A faithful, complete transcription of the listing is required.

[[ SUPPLIED MATERIAL, beginning ]]

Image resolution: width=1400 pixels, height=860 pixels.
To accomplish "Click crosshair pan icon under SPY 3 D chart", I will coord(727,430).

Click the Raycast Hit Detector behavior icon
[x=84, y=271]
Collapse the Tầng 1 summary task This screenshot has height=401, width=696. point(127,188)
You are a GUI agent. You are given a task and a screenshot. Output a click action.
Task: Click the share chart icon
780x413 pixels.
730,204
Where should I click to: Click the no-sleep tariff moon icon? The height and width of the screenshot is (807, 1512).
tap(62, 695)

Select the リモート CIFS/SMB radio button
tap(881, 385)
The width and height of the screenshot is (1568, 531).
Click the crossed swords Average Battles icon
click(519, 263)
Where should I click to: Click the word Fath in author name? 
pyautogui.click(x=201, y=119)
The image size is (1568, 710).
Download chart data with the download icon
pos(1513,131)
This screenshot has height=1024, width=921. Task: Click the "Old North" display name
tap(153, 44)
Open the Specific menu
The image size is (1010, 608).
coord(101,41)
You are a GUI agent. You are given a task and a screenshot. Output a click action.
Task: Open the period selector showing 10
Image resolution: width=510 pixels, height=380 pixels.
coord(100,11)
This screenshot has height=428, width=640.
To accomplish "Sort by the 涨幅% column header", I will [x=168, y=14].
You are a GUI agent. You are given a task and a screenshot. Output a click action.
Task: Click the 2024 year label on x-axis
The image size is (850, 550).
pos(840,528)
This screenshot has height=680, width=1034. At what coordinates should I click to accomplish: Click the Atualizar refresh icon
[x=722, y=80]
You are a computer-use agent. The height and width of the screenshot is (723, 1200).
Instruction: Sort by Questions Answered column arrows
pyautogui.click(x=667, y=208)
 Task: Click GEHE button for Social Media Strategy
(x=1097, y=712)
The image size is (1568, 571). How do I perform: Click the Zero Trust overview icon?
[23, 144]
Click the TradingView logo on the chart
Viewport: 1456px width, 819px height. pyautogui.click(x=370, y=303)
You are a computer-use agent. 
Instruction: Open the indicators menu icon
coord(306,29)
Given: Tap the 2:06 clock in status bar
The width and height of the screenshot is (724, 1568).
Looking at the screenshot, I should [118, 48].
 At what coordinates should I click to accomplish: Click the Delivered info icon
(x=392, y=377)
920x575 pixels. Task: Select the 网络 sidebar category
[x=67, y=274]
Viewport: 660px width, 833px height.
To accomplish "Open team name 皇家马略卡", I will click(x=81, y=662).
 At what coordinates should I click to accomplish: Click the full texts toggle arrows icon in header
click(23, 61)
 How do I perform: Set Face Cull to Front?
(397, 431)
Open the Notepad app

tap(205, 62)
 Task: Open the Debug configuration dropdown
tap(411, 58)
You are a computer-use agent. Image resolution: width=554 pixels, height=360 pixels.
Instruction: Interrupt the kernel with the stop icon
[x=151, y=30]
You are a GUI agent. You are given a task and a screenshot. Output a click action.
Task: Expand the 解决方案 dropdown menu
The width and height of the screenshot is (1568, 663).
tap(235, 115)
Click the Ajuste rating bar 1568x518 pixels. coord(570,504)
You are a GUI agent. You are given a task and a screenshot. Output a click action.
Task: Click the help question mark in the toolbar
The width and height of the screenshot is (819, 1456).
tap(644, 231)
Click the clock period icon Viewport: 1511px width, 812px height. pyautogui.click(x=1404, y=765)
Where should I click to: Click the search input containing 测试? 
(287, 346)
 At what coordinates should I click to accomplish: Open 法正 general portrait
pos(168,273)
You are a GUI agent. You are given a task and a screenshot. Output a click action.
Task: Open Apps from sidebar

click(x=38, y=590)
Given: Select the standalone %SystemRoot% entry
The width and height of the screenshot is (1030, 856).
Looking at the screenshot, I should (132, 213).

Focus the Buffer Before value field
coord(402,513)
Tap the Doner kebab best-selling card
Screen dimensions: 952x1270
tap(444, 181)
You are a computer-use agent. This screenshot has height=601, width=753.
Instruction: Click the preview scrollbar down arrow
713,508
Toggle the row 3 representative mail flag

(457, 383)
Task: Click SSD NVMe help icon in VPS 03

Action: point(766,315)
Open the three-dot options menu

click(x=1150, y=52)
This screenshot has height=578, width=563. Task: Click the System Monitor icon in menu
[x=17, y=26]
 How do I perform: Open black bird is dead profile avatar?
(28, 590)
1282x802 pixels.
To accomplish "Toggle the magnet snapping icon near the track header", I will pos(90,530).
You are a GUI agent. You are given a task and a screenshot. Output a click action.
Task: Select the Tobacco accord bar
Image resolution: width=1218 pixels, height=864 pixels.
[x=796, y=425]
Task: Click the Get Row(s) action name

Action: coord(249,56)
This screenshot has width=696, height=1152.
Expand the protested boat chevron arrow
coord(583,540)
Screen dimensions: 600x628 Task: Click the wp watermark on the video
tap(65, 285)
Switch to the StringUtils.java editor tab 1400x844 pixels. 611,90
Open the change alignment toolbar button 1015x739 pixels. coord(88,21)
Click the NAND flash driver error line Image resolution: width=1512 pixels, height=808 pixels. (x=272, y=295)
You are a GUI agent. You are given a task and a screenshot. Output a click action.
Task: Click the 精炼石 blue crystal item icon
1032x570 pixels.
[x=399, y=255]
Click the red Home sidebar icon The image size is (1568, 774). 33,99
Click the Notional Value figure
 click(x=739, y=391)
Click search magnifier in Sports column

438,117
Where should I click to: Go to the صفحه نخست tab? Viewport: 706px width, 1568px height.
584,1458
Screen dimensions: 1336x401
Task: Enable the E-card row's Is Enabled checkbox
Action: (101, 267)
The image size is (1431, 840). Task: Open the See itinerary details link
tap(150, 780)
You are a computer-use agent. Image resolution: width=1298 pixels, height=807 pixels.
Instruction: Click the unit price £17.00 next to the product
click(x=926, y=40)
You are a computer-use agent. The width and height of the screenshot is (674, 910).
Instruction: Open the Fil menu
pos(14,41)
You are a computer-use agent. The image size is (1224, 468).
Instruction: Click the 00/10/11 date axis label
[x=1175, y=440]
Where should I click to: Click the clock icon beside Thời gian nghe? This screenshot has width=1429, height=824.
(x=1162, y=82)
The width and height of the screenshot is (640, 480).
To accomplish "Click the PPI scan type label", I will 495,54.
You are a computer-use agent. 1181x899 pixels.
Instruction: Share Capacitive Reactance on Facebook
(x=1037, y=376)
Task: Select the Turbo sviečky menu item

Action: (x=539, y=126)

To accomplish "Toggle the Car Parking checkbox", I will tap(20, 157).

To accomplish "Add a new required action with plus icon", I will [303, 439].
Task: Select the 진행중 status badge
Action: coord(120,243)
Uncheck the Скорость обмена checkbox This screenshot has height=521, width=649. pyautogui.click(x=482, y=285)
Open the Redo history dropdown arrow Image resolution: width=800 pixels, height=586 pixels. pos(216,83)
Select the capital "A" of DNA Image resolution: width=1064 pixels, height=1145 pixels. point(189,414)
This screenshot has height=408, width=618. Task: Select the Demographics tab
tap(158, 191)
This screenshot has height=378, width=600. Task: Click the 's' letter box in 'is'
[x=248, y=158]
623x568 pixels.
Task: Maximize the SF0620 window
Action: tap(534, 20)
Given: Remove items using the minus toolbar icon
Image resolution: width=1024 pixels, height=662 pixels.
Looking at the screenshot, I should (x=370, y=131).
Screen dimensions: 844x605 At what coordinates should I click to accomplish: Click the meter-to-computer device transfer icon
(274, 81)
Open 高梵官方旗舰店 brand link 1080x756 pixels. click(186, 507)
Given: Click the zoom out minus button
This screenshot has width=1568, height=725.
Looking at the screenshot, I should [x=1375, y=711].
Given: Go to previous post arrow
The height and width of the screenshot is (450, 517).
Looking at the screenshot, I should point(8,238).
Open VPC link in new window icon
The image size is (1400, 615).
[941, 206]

[[ SUPPLIED MATERIAL, end ]]

> **THE ANSWER**:
Image resolution: width=1400 pixels, height=860 pixels.
To accomplish "Click crosshair pan icon under SPY 3 D chart", I will coord(727,430).

Click the Raycast Hit Detector behavior icon
[x=84, y=271]
Collapse the Tầng 1 summary task This screenshot has height=401, width=696. point(127,188)
You are a GUI agent. You are given a task and a screenshot. Output a click action.
Task: Click the share chart icon
780x413 pixels.
730,204
Where should I click to: Click the no-sleep tariff moon icon? The height and width of the screenshot is (807, 1512).
tap(62, 695)

Select the リモート CIFS/SMB radio button
tap(881, 385)
The width and height of the screenshot is (1568, 531).
Click the crossed swords Average Battles icon
click(519, 263)
Where should I click to: Click the word Fath in author name? 
pyautogui.click(x=201, y=119)
The image size is (1568, 710).
Download chart data with the download icon
pos(1513,131)
This screenshot has height=1024, width=921. Task: Click the "Old North" display name
tap(153, 44)
Open the Specific menu
The image size is (1010, 608).
coord(101,41)
You are a GUI agent. You are given a task and a screenshot. Output a click action.
Task: Open the period selector showing 10
Image resolution: width=510 pixels, height=380 pixels.
coord(100,11)
This screenshot has height=428, width=640.
To accomplish "Sort by the 涨幅% column header", I will [x=168, y=14].
You are a GUI agent. You are given a task and a screenshot. Output a click action.
Task: Click the 2024 year label on x-axis
The image size is (850, 550).
pos(840,528)
This screenshot has height=680, width=1034. At what coordinates should I click to accomplish: Click the Atualizar refresh icon
[x=722, y=80]
You are a computer-use agent. The height and width of the screenshot is (723, 1200).
Instruction: Sort by Questions Answered column arrows
pyautogui.click(x=667, y=208)
 Task: Click GEHE button for Social Media Strategy
(x=1097, y=712)
The image size is (1568, 571). How do I perform: Click the Zero Trust overview icon?
[23, 144]
Click the TradingView logo on the chart
Viewport: 1456px width, 819px height. pyautogui.click(x=370, y=303)
You are a computer-use agent. 
Instruction: Open the indicators menu icon
coord(306,29)
Given: Tap the 2:06 clock in status bar
The width and height of the screenshot is (724, 1568).
Looking at the screenshot, I should [118, 48].
 At what coordinates should I click to accomplish: Click the Delivered info icon
(x=392, y=377)
920x575 pixels. Task: Select the 网络 sidebar category
[x=67, y=274]
Viewport: 660px width, 833px height.
To accomplish "Open team name 皇家马略卡", I will click(x=81, y=662).
 At what coordinates should I click to accomplish: Click the full texts toggle arrows icon in header
click(23, 61)
 How do I perform: Set Face Cull to Front?
(397, 431)
Open the Notepad app

tap(205, 62)
 Task: Open the Debug configuration dropdown
tap(411, 58)
You are a computer-use agent. Image resolution: width=554 pixels, height=360 pixels.
Instruction: Interrupt the kernel with the stop icon
[x=151, y=30]
You are a GUI agent. You are given a task and a screenshot. Output a click action.
Task: Expand the 解决方案 dropdown menu
The width and height of the screenshot is (1568, 663).
tap(235, 115)
Click the Ajuste rating bar 1568x518 pixels. coord(570,504)
You are a GUI agent. You are given a task and a screenshot. Output a click action.
Task: Click the help question mark in the toolbar
The width and height of the screenshot is (819, 1456).
tap(644, 231)
Click the clock period icon Viewport: 1511px width, 812px height. pyautogui.click(x=1404, y=765)
Where should I click to: Click the search input containing 测试? 
(287, 346)
 At what coordinates should I click to accomplish: Open 法正 general portrait
pos(168,273)
You are a GUI agent. You are given a task and a screenshot. Output a click action.
Task: Open Apps from sidebar

click(x=38, y=590)
Given: Select the standalone %SystemRoot% entry
The width and height of the screenshot is (1030, 856).
Looking at the screenshot, I should (132, 213).

Focus the Buffer Before value field
coord(402,513)
Tap the Doner kebab best-selling card
Screen dimensions: 952x1270
tap(444, 181)
You are a computer-use agent. This screenshot has height=601, width=753.
Instruction: Click the preview scrollbar down arrow
713,508
Toggle the row 3 representative mail flag

(457, 383)
Task: Click SSD NVMe help icon in VPS 03

Action: point(766,315)
Open the three-dot options menu

click(x=1150, y=52)
This screenshot has height=578, width=563. Task: Click the System Monitor icon in menu
[x=17, y=26]
 How do I perform: Open black bird is dead profile avatar?
(28, 590)
1282x802 pixels.
To accomplish "Toggle the magnet snapping icon near the track header", I will pos(90,530).
You are a GUI agent. You are given a task and a screenshot. Output a click action.
Task: Select the Tobacco accord bar
Image resolution: width=1218 pixels, height=864 pixels.
[x=796, y=425]
Task: Click the Get Row(s) action name

Action: coord(249,56)
This screenshot has width=696, height=1152.
Expand the protested boat chevron arrow
coord(583,540)
Screen dimensions: 600x628 Task: Click the wp watermark on the video
tap(65, 285)
Switch to the StringUtils.java editor tab 1400x844 pixels. 611,90
Open the change alignment toolbar button 1015x739 pixels. coord(88,21)
Click the NAND flash driver error line Image resolution: width=1512 pixels, height=808 pixels. (x=272, y=295)
You are a GUI agent. You are given a task and a screenshot. Output a click action.
Task: Click the 精炼石 blue crystal item icon
1032x570 pixels.
[x=399, y=255]
Click the red Home sidebar icon The image size is (1568, 774). 33,99
Click the Notional Value figure
 click(x=739, y=391)
Click search magnifier in Sports column

438,117
Where should I click to: Go to the صفحه نخست tab? Viewport: 706px width, 1568px height.
584,1458
Screen dimensions: 1336x401
Task: Enable the E-card row's Is Enabled checkbox
Action: (101, 267)
The image size is (1431, 840). Task: Open the See itinerary details link
tap(150, 780)
You are a computer-use agent. Image resolution: width=1298 pixels, height=807 pixels.
Instruction: Click the unit price £17.00 next to the product
click(x=926, y=40)
You are a computer-use agent. The width and height of the screenshot is (674, 910).
Instruction: Open the Fil menu
pos(14,41)
You are a computer-use agent. The image size is (1224, 468).
Instruction: Click the 00/10/11 date axis label
[x=1175, y=440]
Where should I click to: Click the clock icon beside Thời gian nghe? This screenshot has width=1429, height=824.
(x=1162, y=82)
The width and height of the screenshot is (640, 480).
To accomplish "Click the PPI scan type label", I will 495,54.
You are a computer-use agent. 1181x899 pixels.
Instruction: Share Capacitive Reactance on Facebook
(x=1037, y=376)
Task: Select the Turbo sviečky menu item

Action: (x=539, y=126)

To accomplish "Toggle the Car Parking checkbox", I will tap(20, 157).

To accomplish "Add a new required action with plus icon", I will [303, 439].
Task: Select the 진행중 status badge
Action: coord(120,243)
Uncheck the Скорость обмена checkbox This screenshot has height=521, width=649. pyautogui.click(x=482, y=285)
Open the Redo history dropdown arrow Image resolution: width=800 pixels, height=586 pixels. pos(216,83)
Select the capital "A" of DNA Image resolution: width=1064 pixels, height=1145 pixels. point(189,414)
This screenshot has height=408, width=618. Task: Select the Demographics tab
tap(158, 191)
This screenshot has height=378, width=600. Task: Click the 's' letter box in 'is'
[x=248, y=158]
623x568 pixels.
Task: Maximize the SF0620 window
Action: tap(534, 20)
Given: Remove items using the minus toolbar icon
Image resolution: width=1024 pixels, height=662 pixels.
Looking at the screenshot, I should (x=370, y=131).
Screen dimensions: 844x605 At what coordinates should I click to accomplish: Click the meter-to-computer device transfer icon
(274, 81)
Open 高梵官方旗舰店 brand link 1080x756 pixels. click(186, 507)
Given: Click the zoom out minus button
This screenshot has width=1568, height=725.
Looking at the screenshot, I should [x=1375, y=711].
Given: Go to previous post arrow
The height and width of the screenshot is (450, 517).
Looking at the screenshot, I should point(8,238).
Open VPC link in new window icon
The image size is (1400, 615).
[941, 206]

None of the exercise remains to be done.